At the moment I get upset or shut myself up, cause I’ve come to learn my emotions are a problem. 

Thank you all in advance x

Parents
  • There is often a huge disconnect where people try to fit in with what is expected of them by their friends and family and the work environment but deep down they realise it's not right for them.  When people get into relationships, they are actually taking on the other person's family background and their habits too.

    If this is too far from their own expectations, it causes tension in the relationship as you both negotiate a happy middle ground where you're both happy.

    It can be based in a million little things that you're used to doing - like one piling stuff in the sink and the other needing to leave the kitchen tidy -  to not emptying the bins or the way they hoover the carpets being done the 'wrong' way.

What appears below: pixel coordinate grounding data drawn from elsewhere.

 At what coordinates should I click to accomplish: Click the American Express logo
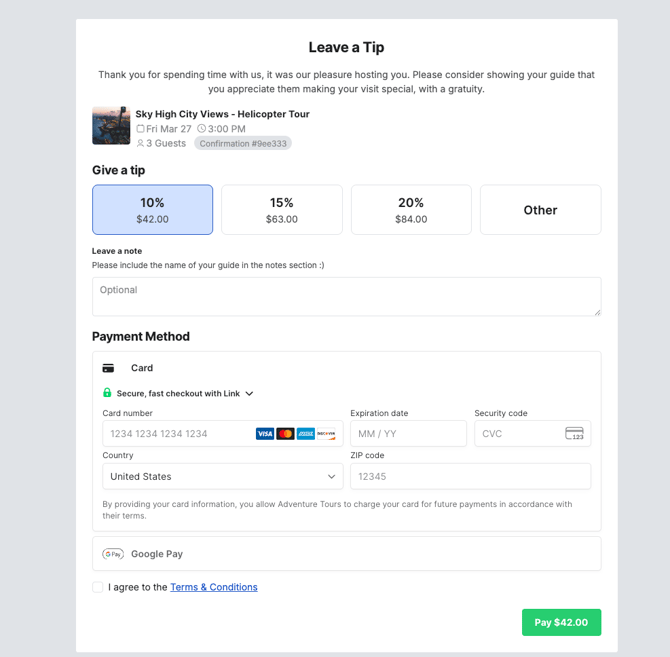click(306, 434)
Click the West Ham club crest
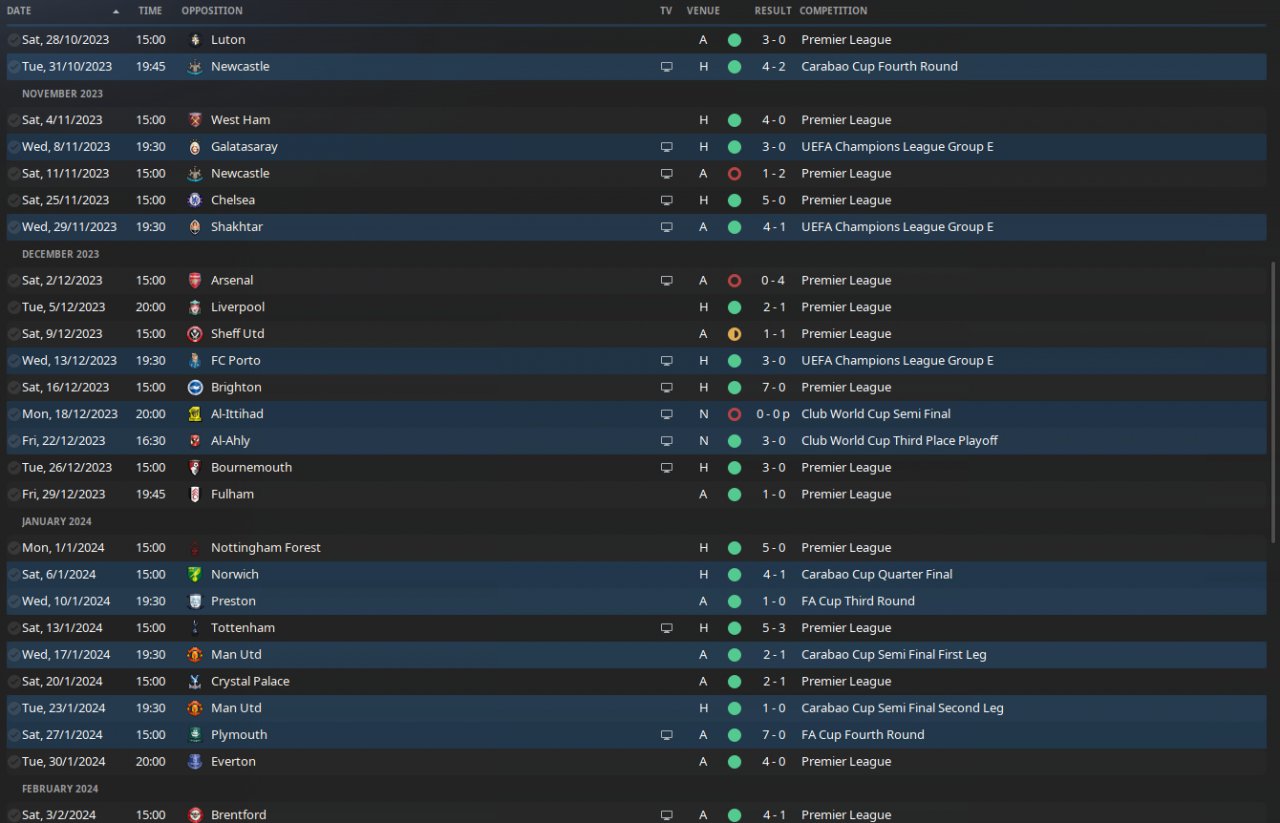 (x=195, y=120)

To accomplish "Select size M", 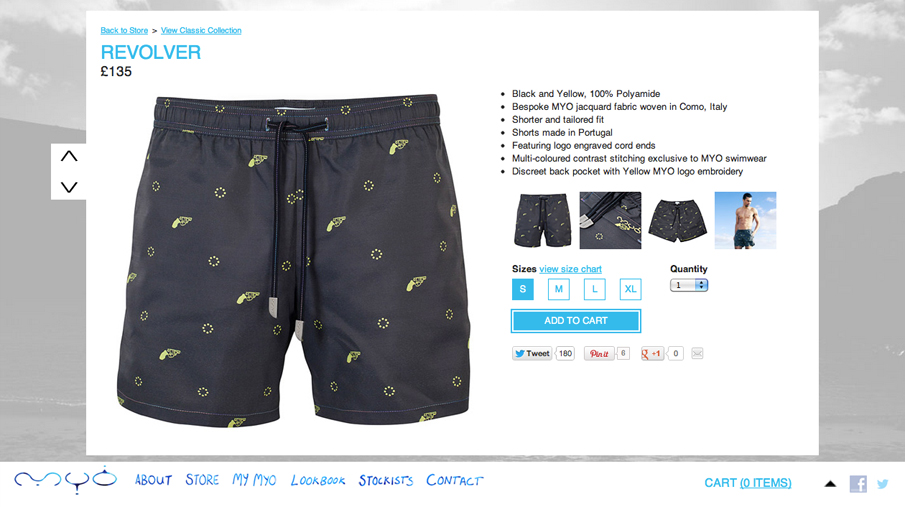I will [559, 289].
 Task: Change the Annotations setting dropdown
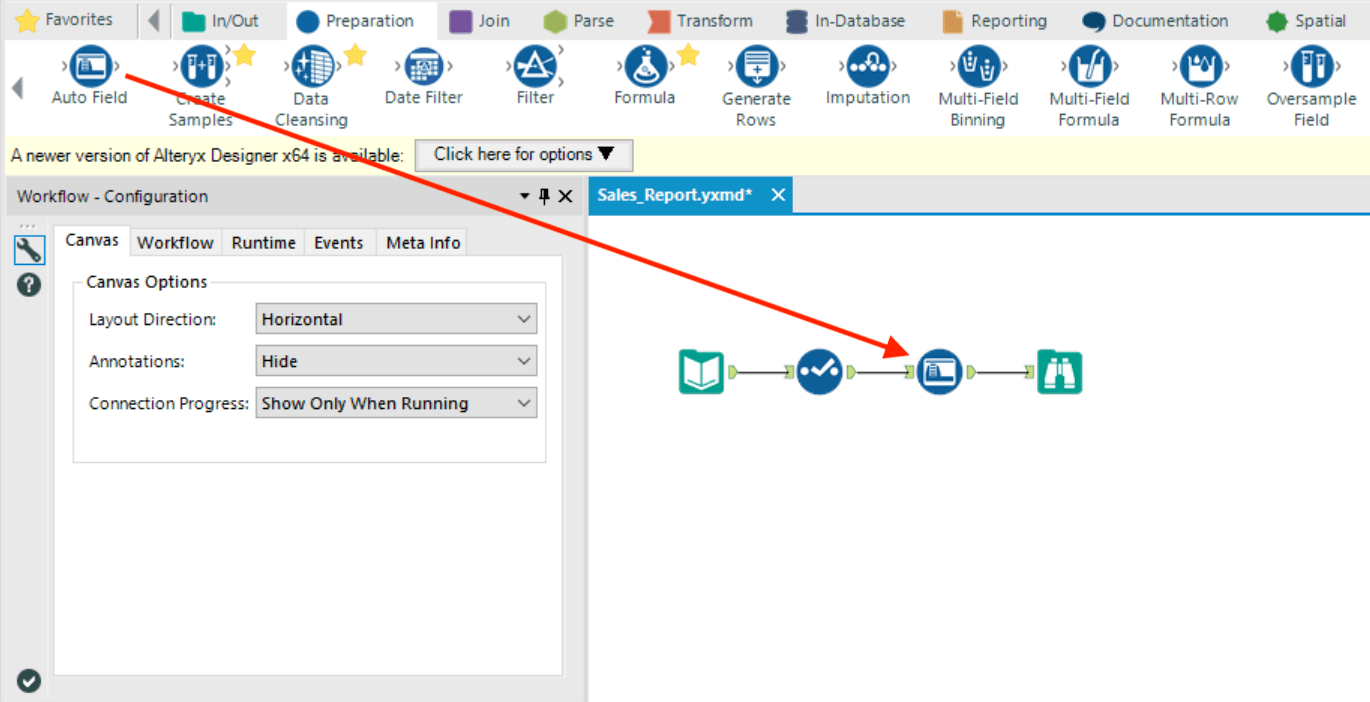tap(395, 360)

    ASD people tend to have discovered what they think is the right way to do things and the way others do things is often seen as crazy, inefficient and not sensible.  

    The more of this we have to deal with, the more low-level stress we're under.  It can make us 'touchy' and picky.

    You both need to find a way to communicate with each other and find agreement about all the little stuff to de-fuse it all so you can get on with the important stuff.

    Agreement about the little stuff means you will both feel valued as you both understand WHY you each do the things you do.

    If he is logical and sensible, he will happily come to an agreement with you - more out of self-preservation and as a stress reduction.

    If he's just a domineering A-hole, he'll demand his way over everything - but at least you'll know where you are.

    Communication is everything.

Reply
  • There is often a huge disconnect where people try to fit in with what is expected of them by their friends and family and the work environment but deep down they realise it's not right for them.  When people get into relationships, they are actually taking on the other person's family background and their habits too.

    If this is too far from their own expectations, it causes tension in the relationship as you both negotiate a happy middle ground where you're both happy.

    It can be based in a million little things that you're used to doing - like one piling stuff in the sink and the other needing to leave the kitchen tidy -  to not emptying the bins or the way they hoover the carpets being done the 'wrong' way.

    ASD people tend to have discovered what they think is the right way to do things and the way others do things is often seen as crazy, inefficient and not sensible.  

    The more of this we have to deal with, the more low-level stress we're under.  It can make us 'touchy' and picky.

    You both need to find a way to communicate with each other and find agreement about all the little stuff to de-fuse it all so you can get on with the important stuff.

    Agreement about the little stuff means you will both feel valued as you both understand WHY you each do the things you do.

    If he is logical and sensible, he will happily come to an agreement with you - more out of self-preservation and as a stress reduction.

    If he's just a domineering A-hole, he'll demand his way over everything - but at least you'll know where you are.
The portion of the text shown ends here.